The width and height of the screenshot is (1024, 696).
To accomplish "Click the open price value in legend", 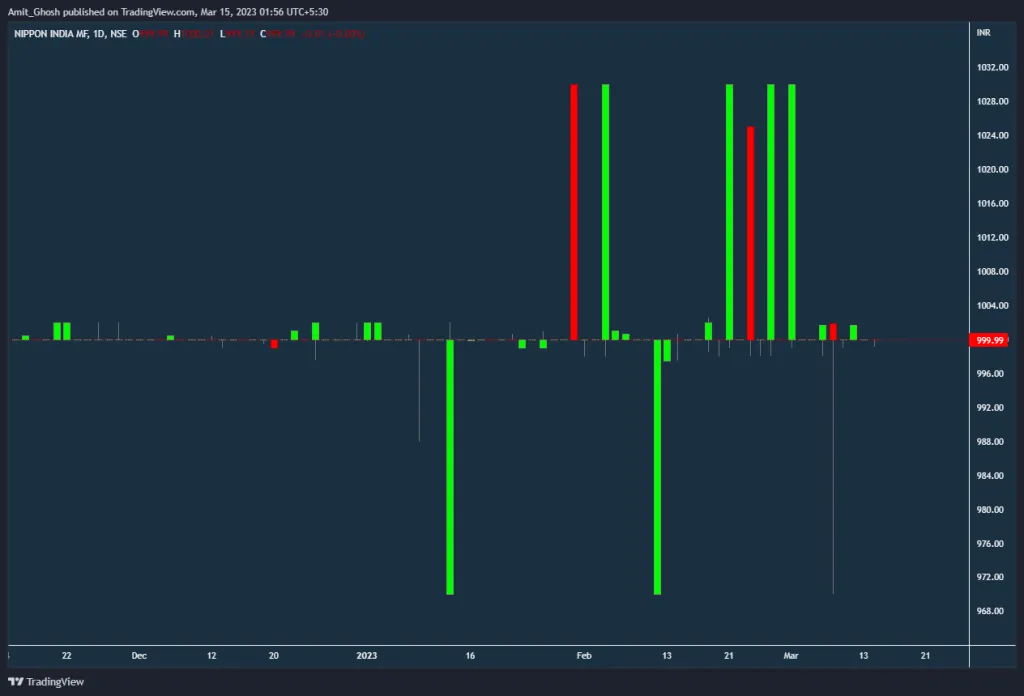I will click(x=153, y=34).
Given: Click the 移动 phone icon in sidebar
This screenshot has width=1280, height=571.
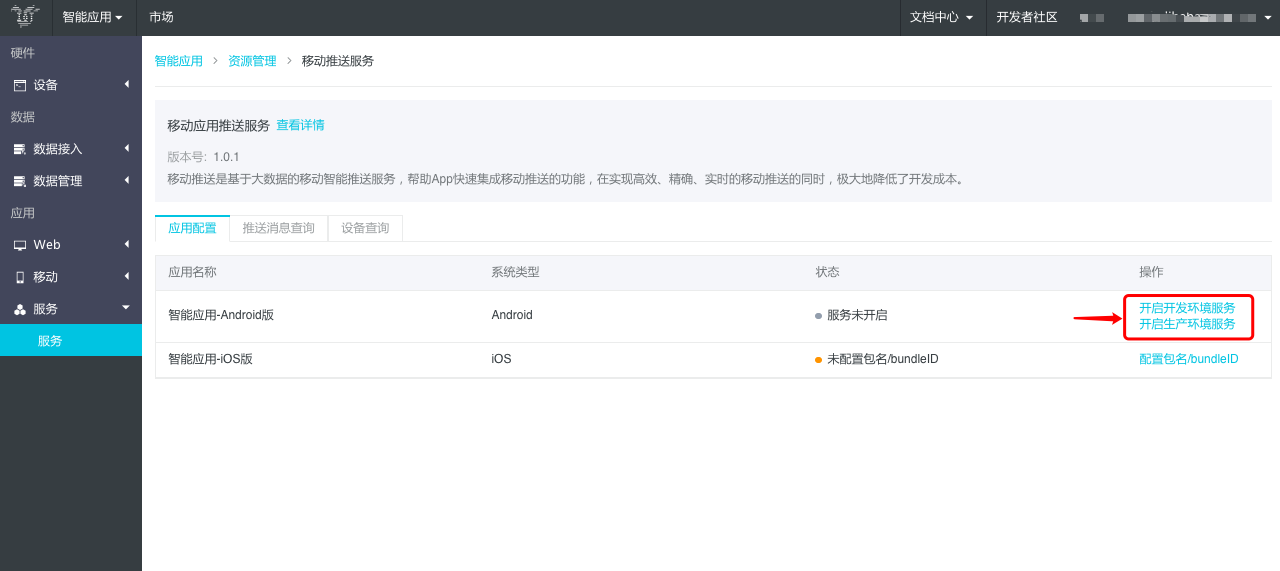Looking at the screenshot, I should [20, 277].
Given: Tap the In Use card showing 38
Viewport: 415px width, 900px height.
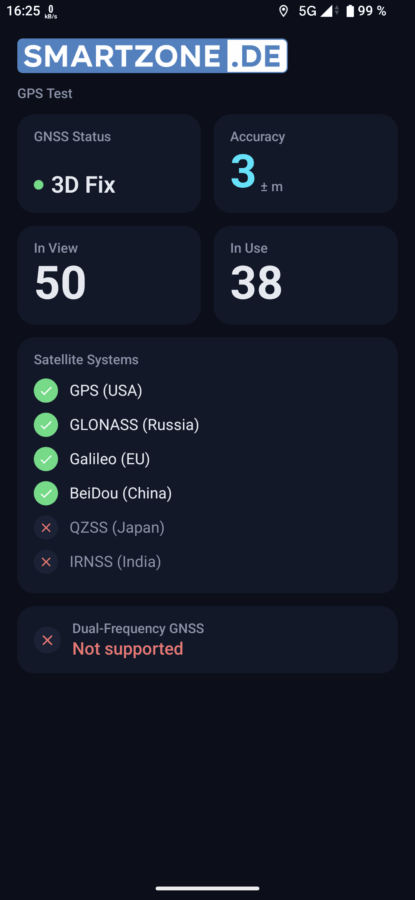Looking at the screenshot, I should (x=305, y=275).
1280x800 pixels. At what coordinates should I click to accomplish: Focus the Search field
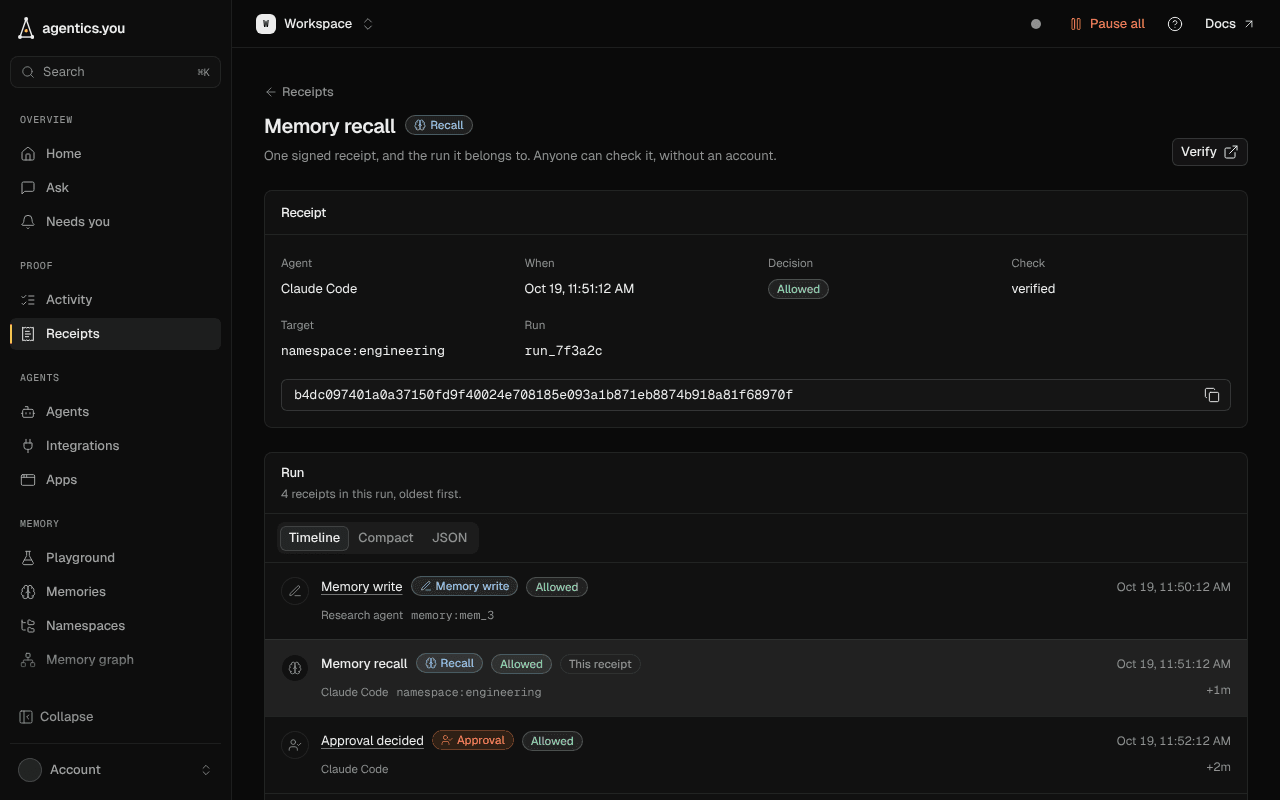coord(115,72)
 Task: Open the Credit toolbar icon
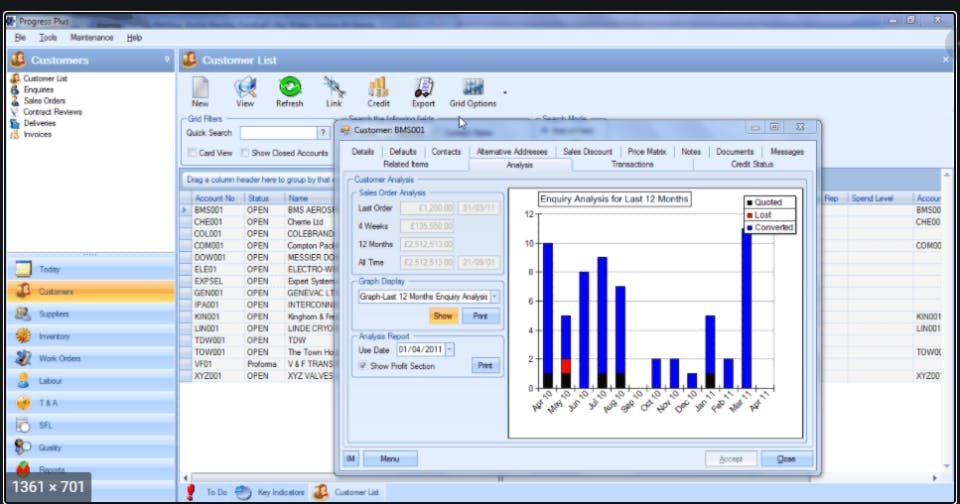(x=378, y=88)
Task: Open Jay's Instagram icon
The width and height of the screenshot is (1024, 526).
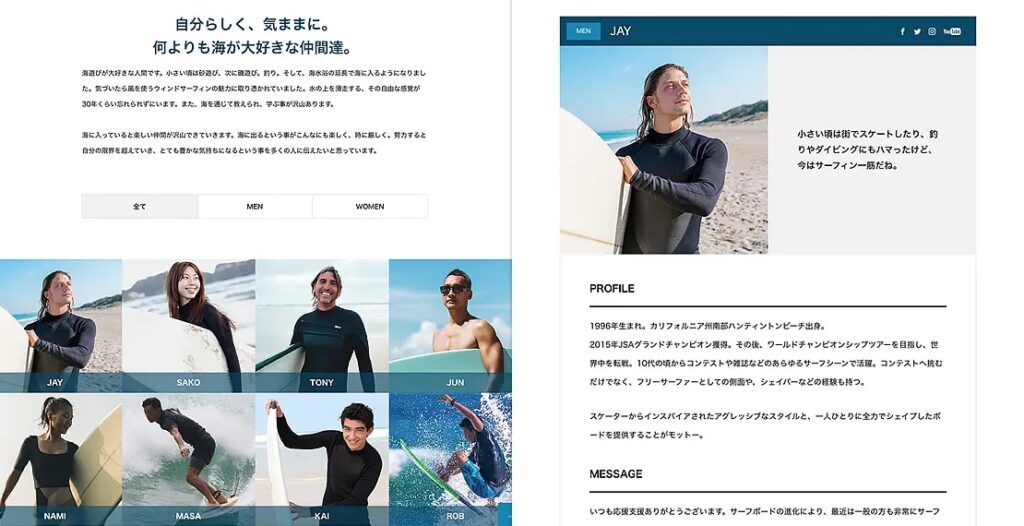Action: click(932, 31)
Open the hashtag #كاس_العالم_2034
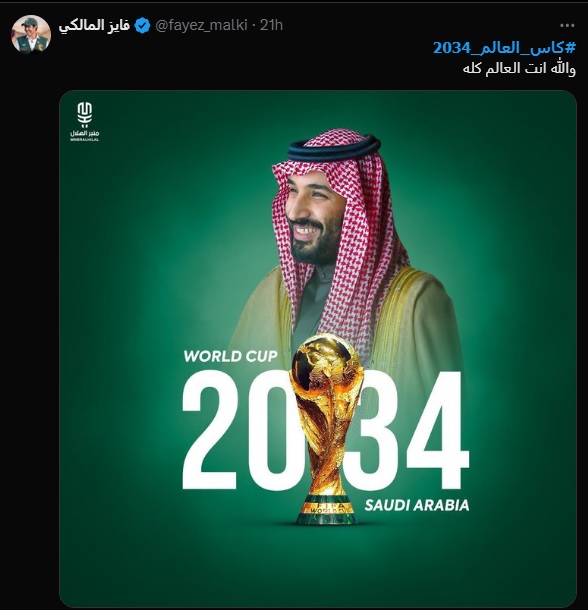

════

◆ Given exercise
Give the part of the records that opens with the line containing "Given: Tap the In Use card showing 38" and runs through the end of the records as a Markdown table with columns Row and Line, numbering each line and omitting blank lines. Leave the pictures out.

◆ Answer to the exercise
| Row | Line |
|---|---|
| 1 | Given: Tap the In Use card showing 38 |
| 2 | Viewport: 415px width, 900px height. |
| 3 | Looking at the screenshot, I should (x=305, y=275). |
| 4 | 1280x800 pixels. At what coordinates should I click to accomplish: Focus the Search field |
| 5 | coord(115,72) |
| 6 |  Task: Open the Credit toolbar icon |
| 7 | (x=378, y=88) |
| 8 | Task: Open Jay's Instagram icon |
| 9 | The width and height of the screenshot is (1024, 526). |
| 10 | Action: click(932, 31) |
| 11 | Open the hashtag #كاس_العالم_2034 |